EDMONDS — A veteran Edmonds School Board member who voted in May to lay off teachers and paraeducators to help manage a budget shortfall is facing four challengers in the August primary.
Director Gary Noble is seeking a fifth term representing District 3. He is up against a quartet of first-time candidates: Jennifer Cail, Mary Schultz, Rory Graves and Boe Lindgren.
The top-two finishers in the Aug. 6 election will meet in November.
At stake is a four-year term representing the northeast portion of the school district which encompasses Edmonds, Lynnwood, Mountlake Terrace, Woodway, unincorporated areas and part of Brier. While candidates must live in the area they wish to represent, the race will appear on ballots throughout the district.
With an enrollment of 20,299 students, Edmonds is the county’s largest school district. It has an annual operating budget of $321.6 million.
Gary Noble, 71, of the unincorporated area outside Lynnwood, is a retired engineer and manager for The Boeing Co. He is on the board of the Foundation for Edmonds School District and his two children are products of district schools.
He said he is running again because he enjoys the job and thinks his experience is important as the board deals with ongoing fiscal challenges. If elected, he wants to concentrate on student achievement and equity. While the district’s standardized test scores and graduation rates are above the state average, there continue to be achievement gaps in need of addressing, he said.
His vote to lay off teachers is foremost in the minds of his opponents. In May, the board voted 3-2 to approve a plan for plugging a $17.7 million hole in next year’s budget that included giving pink slips to some teachers, assistant principals and paraeducators.

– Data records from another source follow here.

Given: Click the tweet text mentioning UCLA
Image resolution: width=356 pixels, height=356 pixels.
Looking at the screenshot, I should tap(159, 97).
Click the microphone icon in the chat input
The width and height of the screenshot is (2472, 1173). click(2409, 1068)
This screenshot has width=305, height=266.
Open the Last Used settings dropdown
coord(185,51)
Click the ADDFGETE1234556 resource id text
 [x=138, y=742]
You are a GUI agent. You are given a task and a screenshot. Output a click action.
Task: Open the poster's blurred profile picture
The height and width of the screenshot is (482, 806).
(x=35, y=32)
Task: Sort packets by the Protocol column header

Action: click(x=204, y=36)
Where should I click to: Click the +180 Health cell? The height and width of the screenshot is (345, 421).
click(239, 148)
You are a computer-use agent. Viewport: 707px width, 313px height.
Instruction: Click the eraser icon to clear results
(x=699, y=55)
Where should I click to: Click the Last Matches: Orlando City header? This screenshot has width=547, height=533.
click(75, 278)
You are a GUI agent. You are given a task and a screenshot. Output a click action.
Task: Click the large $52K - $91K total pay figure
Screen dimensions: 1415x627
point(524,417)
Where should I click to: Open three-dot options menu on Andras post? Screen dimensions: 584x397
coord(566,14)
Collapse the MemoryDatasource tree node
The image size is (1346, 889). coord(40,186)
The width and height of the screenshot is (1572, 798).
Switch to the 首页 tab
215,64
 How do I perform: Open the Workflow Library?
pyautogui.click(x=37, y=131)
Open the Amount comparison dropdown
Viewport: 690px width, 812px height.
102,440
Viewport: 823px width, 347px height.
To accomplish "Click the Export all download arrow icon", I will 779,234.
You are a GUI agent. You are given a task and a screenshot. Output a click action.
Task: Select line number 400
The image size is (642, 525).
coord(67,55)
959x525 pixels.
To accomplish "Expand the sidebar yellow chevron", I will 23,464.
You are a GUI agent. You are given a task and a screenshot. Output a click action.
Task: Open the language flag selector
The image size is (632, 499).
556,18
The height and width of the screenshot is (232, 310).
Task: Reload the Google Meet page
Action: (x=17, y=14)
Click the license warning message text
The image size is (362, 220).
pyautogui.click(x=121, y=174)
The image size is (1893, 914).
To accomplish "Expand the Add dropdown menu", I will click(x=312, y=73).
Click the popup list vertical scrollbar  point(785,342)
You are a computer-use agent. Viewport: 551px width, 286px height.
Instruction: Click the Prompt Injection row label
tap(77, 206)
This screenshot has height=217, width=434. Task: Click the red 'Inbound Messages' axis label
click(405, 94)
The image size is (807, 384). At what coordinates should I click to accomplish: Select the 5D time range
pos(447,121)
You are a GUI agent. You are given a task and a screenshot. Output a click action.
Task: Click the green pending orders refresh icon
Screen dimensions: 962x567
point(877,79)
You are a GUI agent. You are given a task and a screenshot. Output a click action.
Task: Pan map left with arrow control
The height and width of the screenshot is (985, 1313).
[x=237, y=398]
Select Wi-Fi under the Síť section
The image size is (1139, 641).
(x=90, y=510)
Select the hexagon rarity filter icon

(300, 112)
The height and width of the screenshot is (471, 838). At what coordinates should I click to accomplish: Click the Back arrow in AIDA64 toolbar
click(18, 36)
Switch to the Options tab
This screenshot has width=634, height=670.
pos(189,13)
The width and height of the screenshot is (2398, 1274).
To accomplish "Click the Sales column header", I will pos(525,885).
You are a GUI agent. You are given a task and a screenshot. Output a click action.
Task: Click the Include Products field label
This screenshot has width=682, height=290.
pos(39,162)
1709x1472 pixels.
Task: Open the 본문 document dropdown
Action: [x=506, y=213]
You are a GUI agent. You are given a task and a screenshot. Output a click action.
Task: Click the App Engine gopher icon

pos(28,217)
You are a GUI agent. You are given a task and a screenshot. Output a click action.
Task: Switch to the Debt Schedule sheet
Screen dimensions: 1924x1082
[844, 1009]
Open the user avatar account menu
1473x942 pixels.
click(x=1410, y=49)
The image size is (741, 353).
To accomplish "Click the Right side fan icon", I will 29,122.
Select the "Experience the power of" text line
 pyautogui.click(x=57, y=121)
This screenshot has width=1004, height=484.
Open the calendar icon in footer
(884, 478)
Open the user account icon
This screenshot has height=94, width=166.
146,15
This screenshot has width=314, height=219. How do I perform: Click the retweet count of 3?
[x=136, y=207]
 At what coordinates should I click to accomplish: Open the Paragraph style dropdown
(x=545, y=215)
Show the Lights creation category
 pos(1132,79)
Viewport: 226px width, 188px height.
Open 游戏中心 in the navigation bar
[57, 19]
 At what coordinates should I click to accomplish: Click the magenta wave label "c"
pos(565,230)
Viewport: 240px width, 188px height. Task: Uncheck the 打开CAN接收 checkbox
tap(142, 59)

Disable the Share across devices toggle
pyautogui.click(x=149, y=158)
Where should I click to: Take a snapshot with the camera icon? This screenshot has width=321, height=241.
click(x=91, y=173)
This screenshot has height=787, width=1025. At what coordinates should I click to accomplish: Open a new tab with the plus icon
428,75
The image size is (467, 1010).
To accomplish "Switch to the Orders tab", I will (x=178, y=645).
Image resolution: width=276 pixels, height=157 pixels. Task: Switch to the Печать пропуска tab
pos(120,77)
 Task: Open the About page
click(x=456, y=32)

Noble called it a “difficult decision.” Had they excluded teachers and assistant principals, then many more paraeducators would have been out of work. “This was not an acceptable alternative for me,” he said.
Going forward, he said, the board should be able to avoid more reductions “as funding is expected to be relatively stable in the foreseeable future.”
Jennifer Cail, 42, of Lynnwood, is a parent educator at Edmonds Heights, a public school co-op in the district. She formerly worked as an accountant and her children attend Edmonds Heights.
She said she decided to run before the budget-cutting action though it is now an issue too. Being on campus four days a week has given her a good idea of how the board’s decision-making process is affecting students, teachers and those in the community.
Cail said she had found there is “not a lot of productive communication between the school board and parents. To this day, there’s still a lack of clarity on how the budget cuts came out the way they did.”
Improving communication is an area she said needs addressing. Boosting support for arts education and preventing any future cuts from hurting students are two other goals.
“I want to make sure every child has a chance to learn and gets to shine in their own way,” she said.
Mary Schultz, 62, of Lynnwood, has worked in nursing homes and assisted living environments. She is currently a caregiver for her parents and a volunteer at the Northwest Veterans Museum, and the Hero’s Cafe, both in Lynnwood. She attended and graduated from Edmonds public schools.
In preparing to run, she said she started going regularly to board meetings.
“By attending I can now see the challenges we face” with funding, class sizes and differences on what to teach, she said.
In the voter’s pamphlet, she wrote, a primary concern is “how the budget can be best allocated. The safety of teachers and students is also a prime concern. As well as having an environment that is conducive for all students to learn every day.”
Rory Graves, 36, of the unincorporated area near Bothell, has worked for educational media organizations and served on the board of the Alliance for Gun Responsibility. Her three children attend Edmonds schools.
“In the wake of teacher layoffs I am compelled to run against the incumbent,” she stated in the voter’s pamphlet.
In an interview, she said directors had “a lot of difficult choices to make” and should have done a better job involving teachers, parents and students in order to build consensus on the final approach.
“I stand with teachers,” she said, adding she will work to ensure students have “equitable access to a quality education and that schools remain safe, culturally competent, and trauma-informed spaces for all students. I want every opportunity for them to become the best versions of themselves.”
The Edmonds Education Association, which is the teachers’ union, and Alliance for Gun Responsibility have endorsed her.
Boe Lindgren, who could not be reached for comment, is a certified residential real estate appraiser and real estate managing broker, according to his statement in the voters’ pamphlet. He wrote that he has two children enrolled in Edmonds public schools.
“My decision-making process is to put kids first,” he wrote.